Albert Larbalétrier Les animaux de basse-cour, élevage des poules et coqs… (1911)

Ils se frappent avec une nouvelle ardeur ; mais, à la lin, les ailes et les pattes refusant d'agir par lassitude, ils ont recours à une dernière arme, la plus terrible. Ils ne sautent plus l'un sur l'autre ; mais les coups de bec se succèdent avec rapidité, et le sang coule de plus d'une blessure.
Enfin l'ennemi perd courage, il hésite, il recule, il reçoit encore un coup vigoureux; la victoire est décidée. Il fuit, les plumes de la nuque hérissées, les ailes levées, la queue pendante ; il se tapit dans un coin, il glousse comme une poule ; il cherche à implorer la pitié du vainqueur.
Source : Gallica

Albert Larbalétrier Les animaux de basse-cour, élevage des poules et coqs… (1911)

Un coq doit avoir l'oeil très vif, le regard et le port effrontés, le plumage abondant et de nuances très éclatantes, le bec gros et court, la crête riche et d'un beau rouge, les pattes armées de vigoureux éperons. Il doit être ardent à caresser les femelles ; aussitôt qu'il trouve quelque chose à manger, il doit les appeler à partager sa trouvaille ; il doit s'occuper le soir de les rassembler pour les faire rentrer au poulailler et se débattre avec beaucoup de force lorsqu'on veut le saisir ; il doit chanter souvent et être toujours prêt à défendre les poules.
Source : Gallica

Albert Larbalétrier Les animaux de basse-cour, élevage des poules et coqs… (1911)
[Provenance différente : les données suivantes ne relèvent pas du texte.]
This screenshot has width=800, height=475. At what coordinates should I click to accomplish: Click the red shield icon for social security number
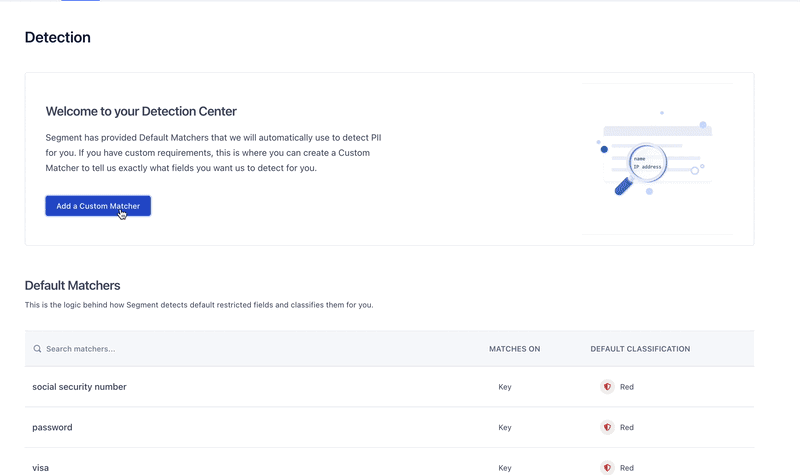click(607, 387)
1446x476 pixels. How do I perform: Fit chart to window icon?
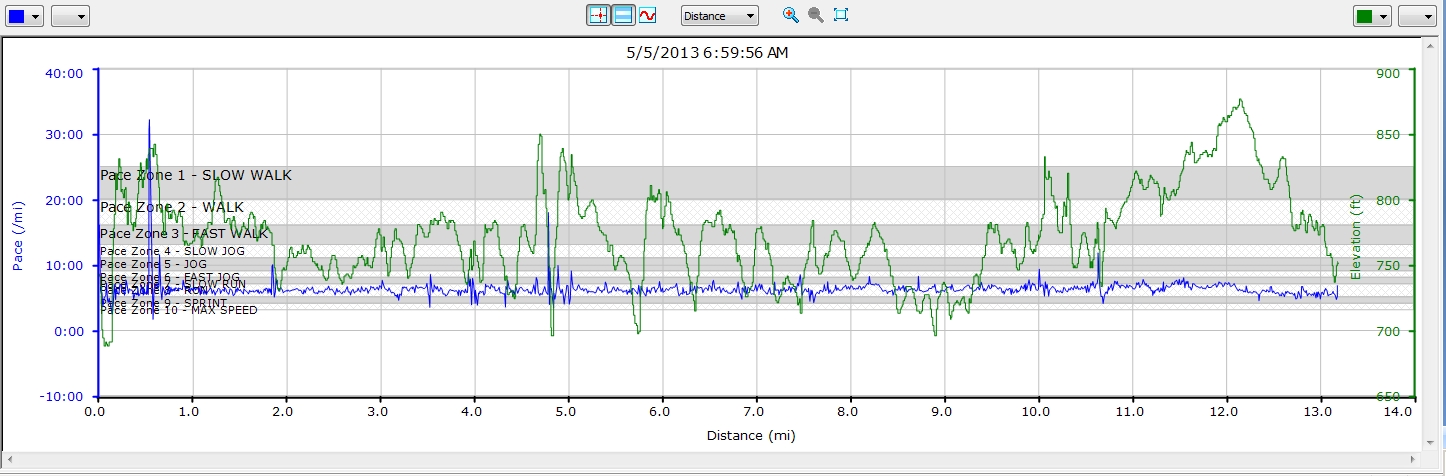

Il est loin cependant d'être aphone, mais il ne sonne jamais, ainsi que le coq, ces joyeuses fanfares qui jettent une animation si vive dans le petit monde de la basse-cour. Comme elle-même, le chant de la poule est, avant tout, utile. Il lui sert à exprimer les sensations qu'elle éprouve. Est-elle contente, elle caquette. Couve-t-elle, elle glousse et rappelle ses petits, mais on ne l'entend pousser des cris perçants que si quelqu'un veut s'emparer d'elle ou menace sa couvée.